If you found this information useful, please consider awarding points for "Correct" or "Helpful". Thanks!!!

mike_laspina · ‎04-23-2008

Hi,

The purpose the secondary HA interface is to allow for events like a bound IP is dropped or a patch cable on the console is disconnected.

If HA can still see the other hosts it will behave differently.

For example if you allow the HA host to shutdown VM's on isolation and a cable is unplugged this would be nasty with one console network.

Message was edited by: mike.laspina reworded failure to isolation

http://blog.laspina.ca/ vExpert 2009

xadamz23 · ‎04-23-2008

aguacero,

I decided not to go this route for a couple of reasons:

1. If the 10 Gb nic loses connectivity, the vm traffic goes from having 10 Gb bandwidth to 1 Gb.

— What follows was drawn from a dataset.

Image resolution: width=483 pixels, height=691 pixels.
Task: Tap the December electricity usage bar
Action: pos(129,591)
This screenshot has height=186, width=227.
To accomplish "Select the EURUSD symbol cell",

2. Our network admin only set up the trunk on the 10 Gb switchport. Of course I could have him set it up on the 1 Gb port as well

xadamz23 · ‎04-23-2008

"For example if you allow the HA host to shutdown VM's on failure and a cable is unplugged this would be nasty with one console network."

Can you expand on that?

mike_laspina · ‎04-23-2008

Yes. there is an option called shutdown VM's on isolation. If left at the default the isolated host will shutdown all the VM's its hosting of the basis that it cannot contact the other hosts within ~15 seconds.

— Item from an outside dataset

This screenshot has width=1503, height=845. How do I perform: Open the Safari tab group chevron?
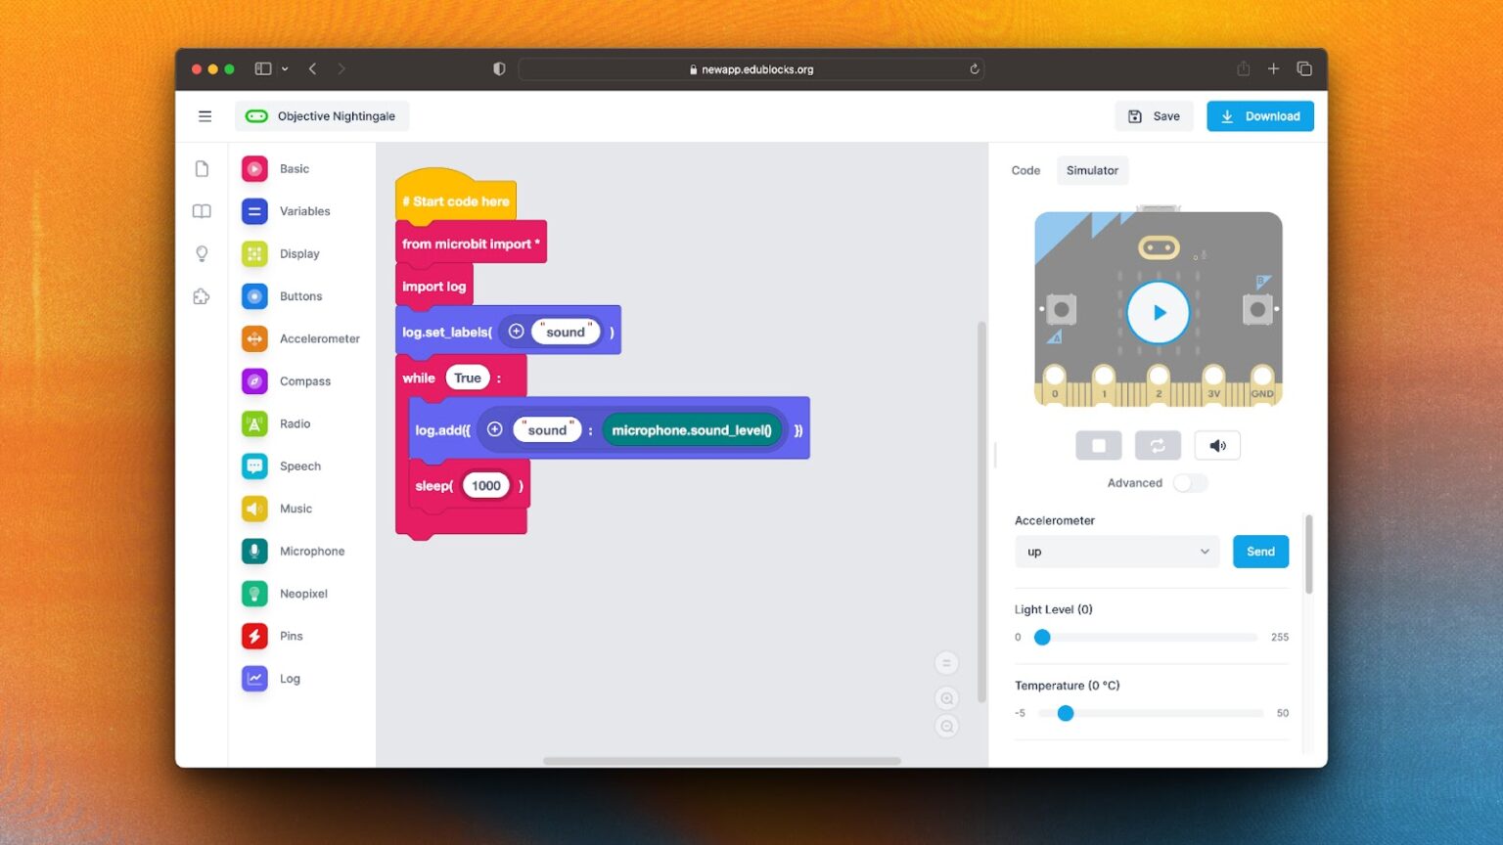pyautogui.click(x=284, y=68)
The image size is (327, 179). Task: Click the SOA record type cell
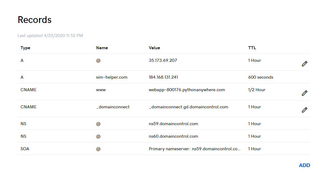25,149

http://blog.laspina.ca/ vExpert 2009

xadamz23 · ‎04-23-2008

Ok, that is what I tested. In my first post I stated that I had one vm running and it was automatically powered off and then powered back up on another host. I have also tested this when I had just one service console port group on the 10 Gb nic and got the same result. So I guess I am not understanding your point.

Based on what you just said shouldnt my vm have remained powered on? Since I only disconnected the 10 Gb nic, the service console on the other nic was still active so the host should have been able to communicate with the other hosts in the cluster using the HA heartbeat.

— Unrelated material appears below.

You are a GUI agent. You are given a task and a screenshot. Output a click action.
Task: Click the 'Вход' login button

mike_laspina · ‎04-23-2008

I apologies, I did not read you post very well.

This would indicate a configuration issue with the second adaptor or a name resolution problem.

Each host should be able to resolve every other host by FQDN and the short name. It is a good idea to create static host lookup entries if you can not guaranty that a DNS server will be available.

Addtionally since the new network components were not present during the HA client configuration, you would need to make sure that you issue a reconfigure HA from the GUI (rclick on host)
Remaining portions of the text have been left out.